Assignment:
Write out the entire listing exactly, so that each line matches the original.

Material shown:
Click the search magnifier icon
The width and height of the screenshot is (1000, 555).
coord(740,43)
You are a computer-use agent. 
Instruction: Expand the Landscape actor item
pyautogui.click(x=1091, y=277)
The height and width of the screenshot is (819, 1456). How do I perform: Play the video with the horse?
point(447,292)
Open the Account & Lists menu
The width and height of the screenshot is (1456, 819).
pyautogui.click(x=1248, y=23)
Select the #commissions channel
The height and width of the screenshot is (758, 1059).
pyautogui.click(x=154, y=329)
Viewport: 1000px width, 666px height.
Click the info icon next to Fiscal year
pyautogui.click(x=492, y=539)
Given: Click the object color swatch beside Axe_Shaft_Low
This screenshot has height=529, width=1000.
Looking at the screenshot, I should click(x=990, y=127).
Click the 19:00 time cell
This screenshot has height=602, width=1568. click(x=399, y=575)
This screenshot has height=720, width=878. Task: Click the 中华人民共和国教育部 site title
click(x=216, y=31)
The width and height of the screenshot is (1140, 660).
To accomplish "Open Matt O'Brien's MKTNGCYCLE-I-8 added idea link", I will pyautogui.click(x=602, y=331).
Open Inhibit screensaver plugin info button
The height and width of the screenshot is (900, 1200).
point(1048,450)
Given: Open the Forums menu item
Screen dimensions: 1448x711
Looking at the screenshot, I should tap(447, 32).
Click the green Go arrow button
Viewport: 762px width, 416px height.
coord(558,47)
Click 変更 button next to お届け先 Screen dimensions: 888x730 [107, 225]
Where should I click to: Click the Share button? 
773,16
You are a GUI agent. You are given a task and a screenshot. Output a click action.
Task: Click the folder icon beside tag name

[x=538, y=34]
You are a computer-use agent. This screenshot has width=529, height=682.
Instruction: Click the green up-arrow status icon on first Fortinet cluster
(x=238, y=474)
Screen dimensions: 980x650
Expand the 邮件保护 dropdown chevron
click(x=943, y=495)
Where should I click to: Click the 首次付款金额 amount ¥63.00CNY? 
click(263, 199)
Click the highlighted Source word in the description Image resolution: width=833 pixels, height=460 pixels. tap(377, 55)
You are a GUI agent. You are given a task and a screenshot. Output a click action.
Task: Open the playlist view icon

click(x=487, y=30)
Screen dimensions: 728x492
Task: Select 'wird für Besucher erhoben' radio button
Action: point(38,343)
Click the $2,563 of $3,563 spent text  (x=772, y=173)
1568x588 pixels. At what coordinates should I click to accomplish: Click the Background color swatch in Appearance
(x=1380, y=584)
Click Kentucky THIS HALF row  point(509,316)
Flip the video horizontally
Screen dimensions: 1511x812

Result:
Click the search magnifier icon
The width and height of the screenshot is (1000, 555).
coord(740,43)
You are a computer-use agent. 
Instruction: Expand the Landscape actor item
pyautogui.click(x=1091, y=277)
The height and width of the screenshot is (819, 1456). How do I perform: Play the video with the horse?
point(447,292)
Open the Account & Lists menu
The width and height of the screenshot is (1456, 819).
pyautogui.click(x=1248, y=23)
Select the #commissions channel
The height and width of the screenshot is (758, 1059).
pyautogui.click(x=154, y=329)
Viewport: 1000px width, 666px height.
Click the info icon next to Fiscal year
pyautogui.click(x=492, y=539)
Given: Click the object color swatch beside Axe_Shaft_Low
This screenshot has height=529, width=1000.
Looking at the screenshot, I should click(x=990, y=127).
Click the 19:00 time cell
This screenshot has height=602, width=1568. click(x=399, y=575)
This screenshot has height=720, width=878. Task: Click the 中华人民共和国教育部 site title
click(x=216, y=31)
The width and height of the screenshot is (1140, 660).
To accomplish "Open Matt O'Brien's MKTNGCYCLE-I-8 added idea link", I will pyautogui.click(x=602, y=331).
Open Inhibit screensaver plugin info button
The height and width of the screenshot is (900, 1200).
point(1048,450)
Given: Open the Forums menu item
Screen dimensions: 1448x711
Looking at the screenshot, I should tap(447, 32).
Click the green Go arrow button
Viewport: 762px width, 416px height.
coord(558,47)
Click 変更 button next to お届け先 Screen dimensions: 888x730 [107, 225]
Where should I click to: Click the Share button? 
773,16
You are a GUI agent. You are given a task and a screenshot. Output a click action.
Task: Click the folder icon beside tag name

[x=538, y=34]
You are a computer-use agent. This screenshot has width=529, height=682.
Instruction: Click the green up-arrow status icon on first Fortinet cluster
(x=238, y=474)
Screen dimensions: 980x650
Expand the 邮件保护 dropdown chevron
click(x=943, y=495)
Where should I click to: Click the 首次付款金额 amount ¥63.00CNY? 
click(263, 199)
Click the highlighted Source word in the description Image resolution: width=833 pixels, height=460 pixels. tap(377, 55)
You are a GUI agent. You are given a task and a screenshot. Output a click action.
Task: Open the playlist view icon

click(x=487, y=30)
Screen dimensions: 728x492
Task: Select 'wird für Besucher erhoben' radio button
Action: point(38,343)
Click the $2,563 of $3,563 spent text  (x=772, y=173)
1568x588 pixels. At what coordinates should I click to accomplish: Click the Background color swatch in Appearance
(x=1380, y=584)
Click Kentucky THIS HALF row  point(509,316)
Flip the video horizontally
Screen dimensions: 1511x812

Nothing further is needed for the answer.